Donderdag 14 juni, Cripple Creek
Onze camping ligt 5 mile ten zuiden van Cripple Creek op een berghelling met een mooi uitzicht op de omgeving. Het is de hoogst gelegen K.O.A. camping van Amerika, 3050 meter hoog. Dit is goed te merken, als we snel de berghelling oplopen zijn we zomaar buiten adem. Het is hier een graad of 25, veel warmer dan ik had verwacht, en vooral ’s morgens is de lucht heel helder.
Na ons ontbijt reden we naar het visitorcenter waar een zeer vriendelijke mevrouw ons een plattegrond en uitleg gaf over Cripple Creek en wat er zoal verder nog te zien is.
Er zijn hier nog 2 goudmijnen, waarvan de Mollie Kathleen Goldmine, vernoemd naar de vrouw die deze mijn ontdekt heeft, de bekendste is. De andere mijn is een van de grootste open goudmijnen ter wereld, hier wordt domweg de hele berg afgegraven waardoor alle goud gewonnen wordt, en niet zoals bij de Mollie Kathleen Goldmine, waar men slechts 20 % van het aanwezige goud heeft kunnen winnen.
Een mijn onder de grond te bekijken leek ons spannender toe dan een bovengrondse mijn en dus reden we naar de Mollie Kathleen Mine waar we om half twaalf met een rondleiding mee konden.
De mijngangen liggen 305 meter onder de grond en we moesten met z’n zessen, stijf tegen elkaar aan gedrukt, in een kleine gammele lift. De lift, alleen voorzien van een hekwerk, botste steeds tegen de zijkanten van de schacht en het duurde 2 minuten voordat we beneden waren. De bediening van de lift en het contact met de buiten wereld gaat mechanisch d.m.v. een koord met een belletje.

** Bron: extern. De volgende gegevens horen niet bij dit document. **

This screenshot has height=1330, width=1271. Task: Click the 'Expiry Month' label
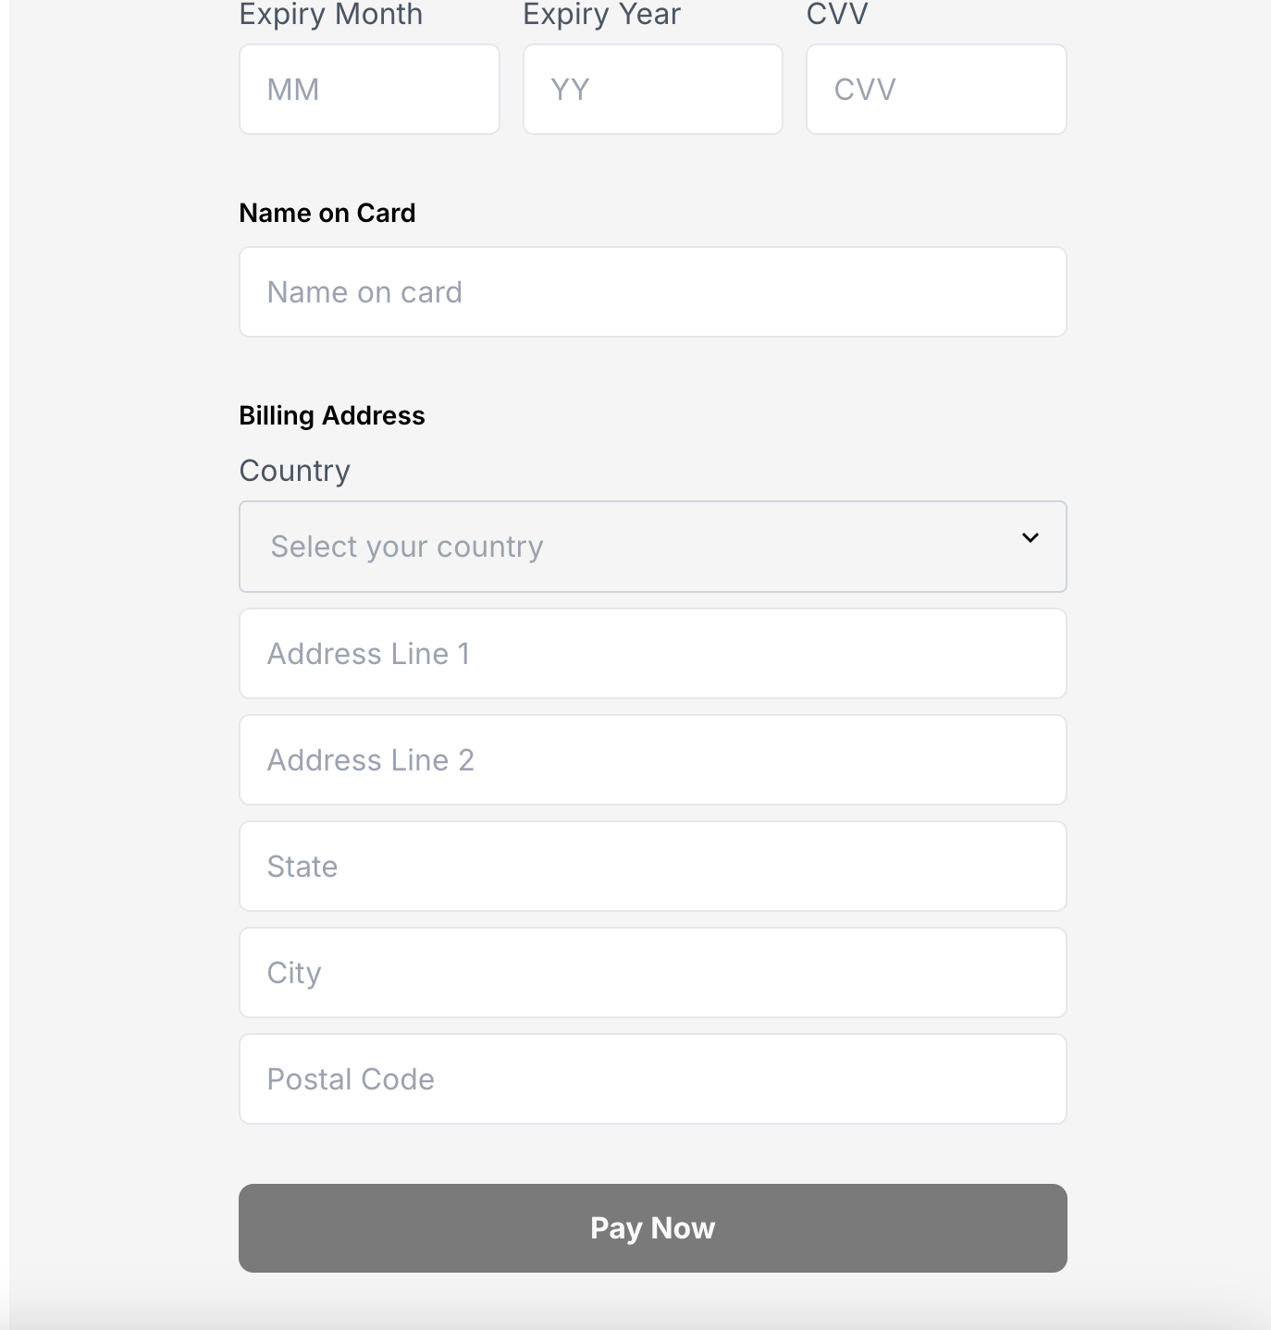pos(330,14)
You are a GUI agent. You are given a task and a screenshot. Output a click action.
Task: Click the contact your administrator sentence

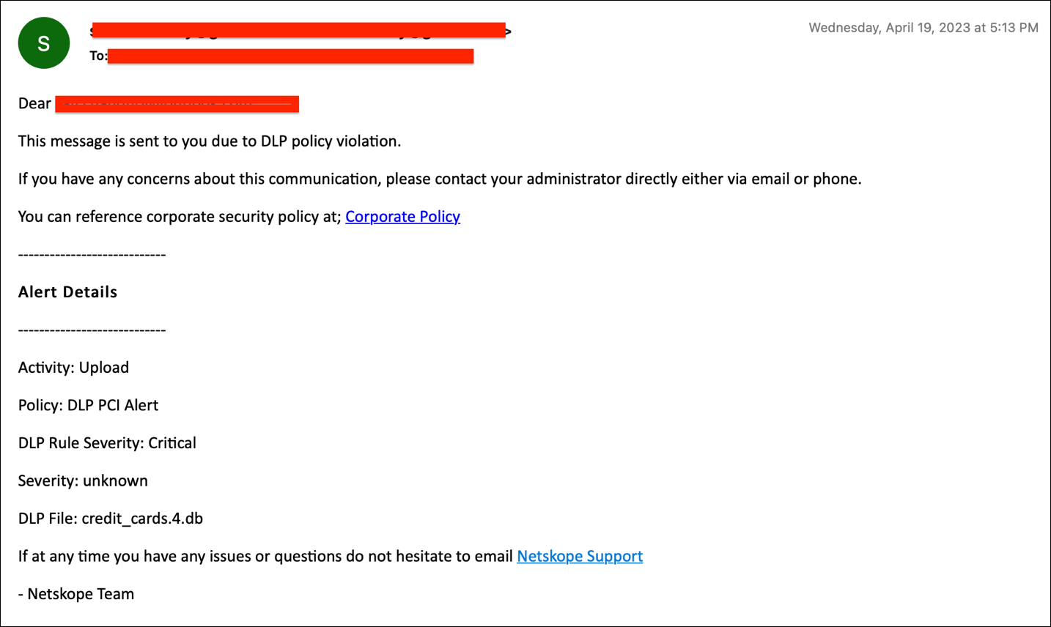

De gids, een oud mijnwerker, gaf uitleg over de zware werkomstandigheden in de mijn vanaf 1892. De mijn was in gebruik tot 1961, sinds die tijd is de mijn nog met tussenpozen in gebruik en is de productie veel lager.
Het hele productieproces werd uitvoerig uit de doeken gedaan en ook gedemonstreerd. De gids zette alle gebruikte machines in werking zoals pneumatische boorhamers en laadschoppen, een enorme herrie. Aan het eind van de rondleiding kregen we nog allemaal een goud houdend steentje mee, helaas geen goldnugget, maar een steentje met wat goudschilvers.
De rondleiding was heel interessant, we hebben heel wat geleerd over de werking van een goudmijn.
In Cripple Creek hebben we nog het Jail Museum bezocht, deze gevangenis is in 1901 gebruik genomen en pas in 1992 gesloten, waarna men er een museum van gemaakt heeft.
Op het hoogtepunt van de goudkoorts woonden in Cripple Creek ca. 47000 mensen, niet alleen goudzoekers maar ook ‘outlaws’ en prostituees. Hierdoor was er steeds ruimte tekort, in een cel van nog geen 2 bij 3 meter werden 6 gevangenen opgesloten. Ze moesten slapen in hangmatten die met haken in de muur bevestigd waren, elke morgen werden ze weer opgeborgen en ’s avonds weer opgehangen.
Hierna hebben we nog wat herinneren aan Las Vegas opgehaald door een paar casino’s in te gaan en tussen de gokautomaten door te lopen. Het waren vooral bejaarden die aan het gokken waren. Een man was met 3 gokautomaten tegelijk bezig, we keken er even naar en ineens was het raak, uit 2 tegelijk kwam een stroom van munten. Hij had een geluksdag.
Het was inmiddels al bijna 4 uur, we waren al behoorlijk moe en hongerig, tijd dus om naar te camping te rijden waar Geke met de waterkoker aan de slag ging om ons een heerlijke maaltijd te bereiden onder het genot van een Budweiser biertje.
Na nog een fijne avondwandeling en een mooie film doken we al vroeg ons bed in, het slaapt erg lekker op 3000 meter hoogte.